Message from a lawyer

Ewbank contacted Parisi last year, indicating that he had been instructed to devise a new estate plan for Lilly. Ewbank "suggested we obtain counsel, since the plan was so complicated," Parisi recalled. At that point, Parisi had no clear sense of the money involved, but he enlisted the services of estate specialist Richard Campbell.

As the Chicago attorney explained, there are essentially six different pots of funds created by what are known as charitable lead and remainder trusts. For example, out of three trusts, there will be one annual payment to the Modern Poetry Association, which oversees the magazine as its publisher, for as long as Lilly lives; a second annual payment over the next 15 years; and a third annual payment over the next 30 years.

With much of her wealth turning on Eli Lilly stock, which has had a topsy-turvy year (dropping from the mid-$80s to the mid-$40s, closing Friday at $61.30), one can make only broad estimates of values. Ewbank, citing his client's personal preference, did not engage in estimates, leaving them to the magazine.

But, by conservative assessments, the first payment, in January, will be about $10 million. And, over the course of the 30 years, a conservative estimate is $100 million, but it could well be closer to $150 million, Campbell said.

Ewbank would only say, "There are people who can snatch defeat from the jaw of victory. But assuming they have a good investment committee and controls, all they need be is prudent and conservative and this will provide them the base they need."

Such a sum would vault the association into the forefront of vaguely similar, arts-related non-profits. By comparison, the total assets of New York's John Simon Guggenheim Memorial Foundation are $219 million.

For sure, change will come swiftly once word breaks out about such good fortune. Old donors may well be reluctant to maintain their level of giving, while fledgling poets and others may inundate the magazine with requests for money.

With so much funding from one source, tax laws will require the Modern Poetry Association to become a private operating foundation rather than a so-called 501c3, its current tax-exempt status conferred to qualifying political and cultural institutions and interest groups. It is applying to change its name to the Poetry Foundation, but it will still be able to receive tax-deductible contributions.

High hopes for big bucks

Deborah Cummins, president of the association's board of trustees, said the group will seek to increase its various educational programs; devise seminars for teachers nationwide to teach poetry (aimed at middle and high school teachers); expand grants and fellowships; and increase the publication of books via its Poetry Press.
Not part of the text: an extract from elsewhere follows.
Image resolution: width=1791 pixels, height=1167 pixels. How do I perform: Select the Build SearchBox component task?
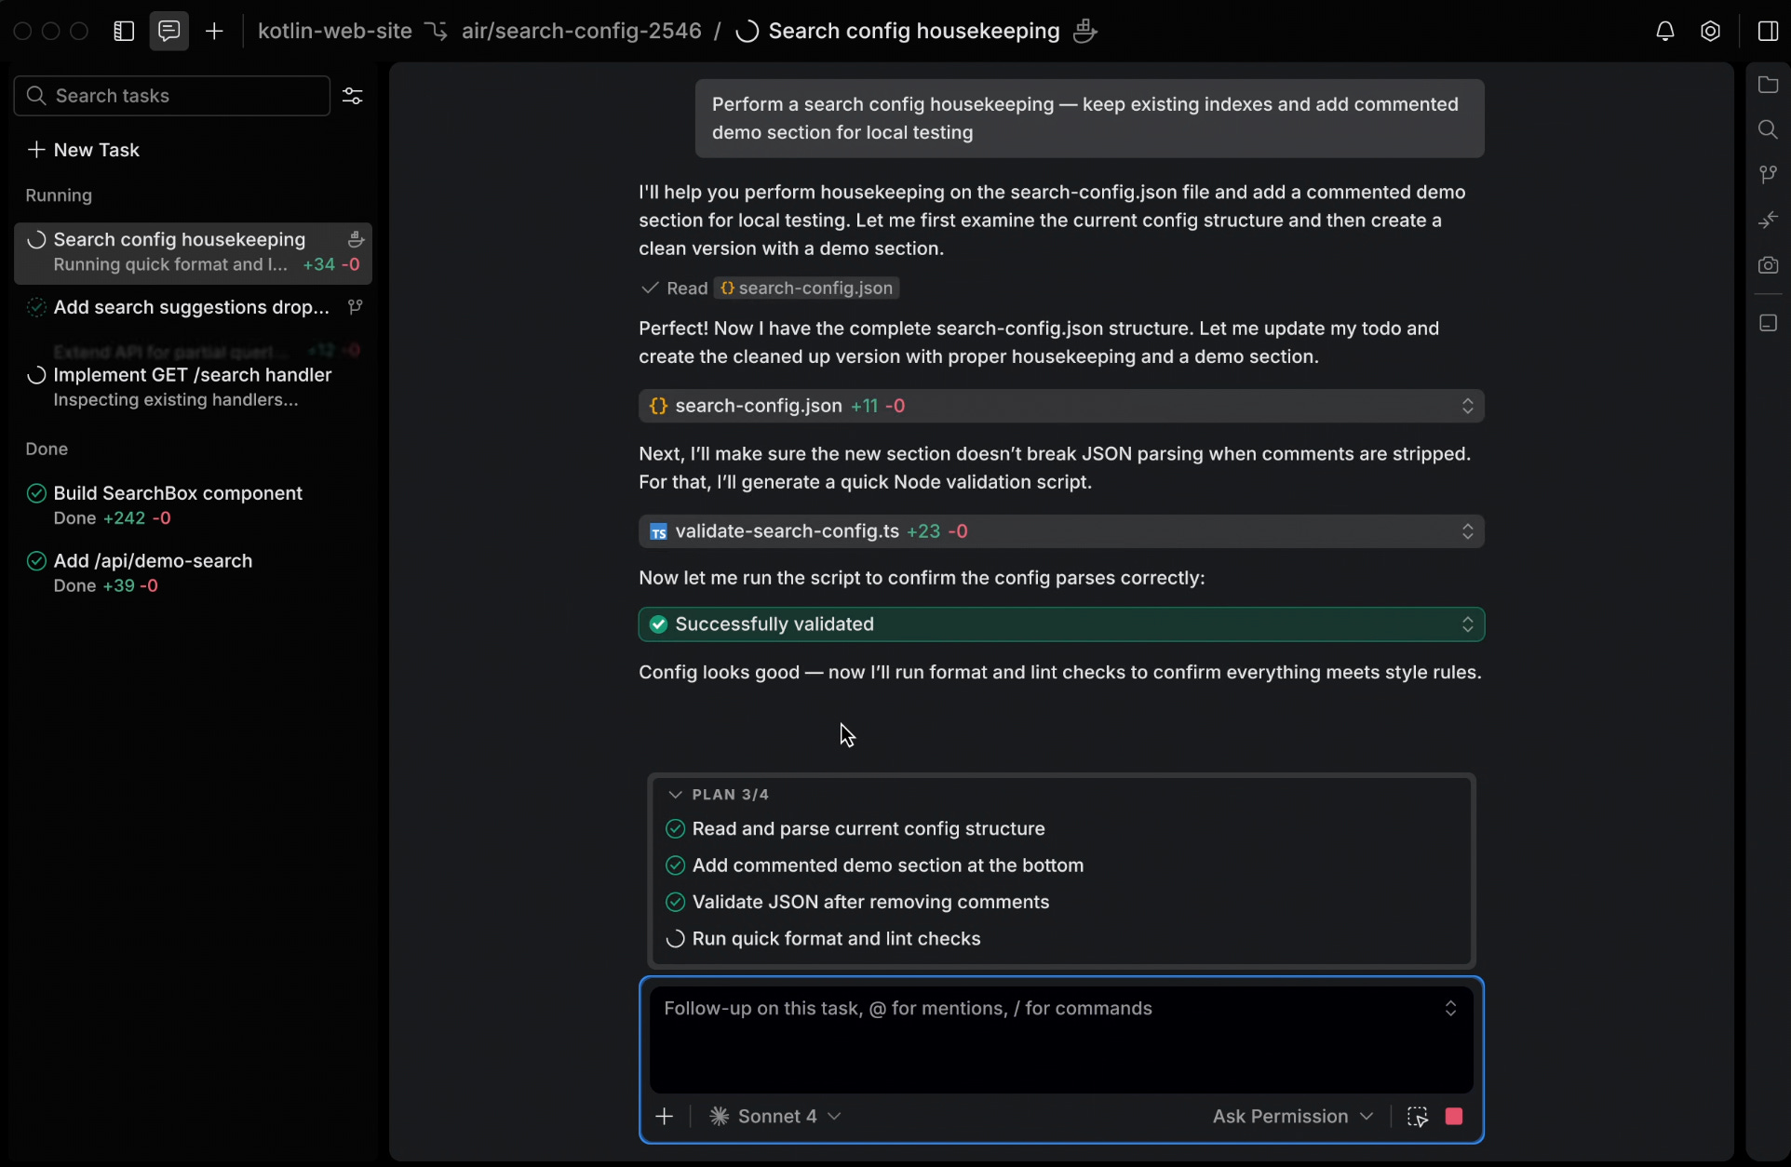178,493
And, no surprise, it wants to use the money to buy its own, far larger and separate headquarters in Chicago. Along the way, it also hopes to find public space for thousands of books of poetry, which surpass those of most colleges and universities but are virtually all in storage.

"The magazine, as our crown jewel, will obviously remain. Perhaps we can pay our authors more [whether you're a Pulitzer Prize winner or unknown undergraduate, it pays $2 a line]. We aim to keep it the premier journal devoted to poetry in the country," she said.

As for long-term impact, Collins said, "The only thing I am sure of is that when the news breaks, it will draw a lot of good attention to the magazine and poetry itself.

"It reminds me of my father, a New York businessman, not being too impressed by my poetry writing. Then I got a $25,000 grant from the NEA (National Endowment for the Arts), and he started taking poetry seriously."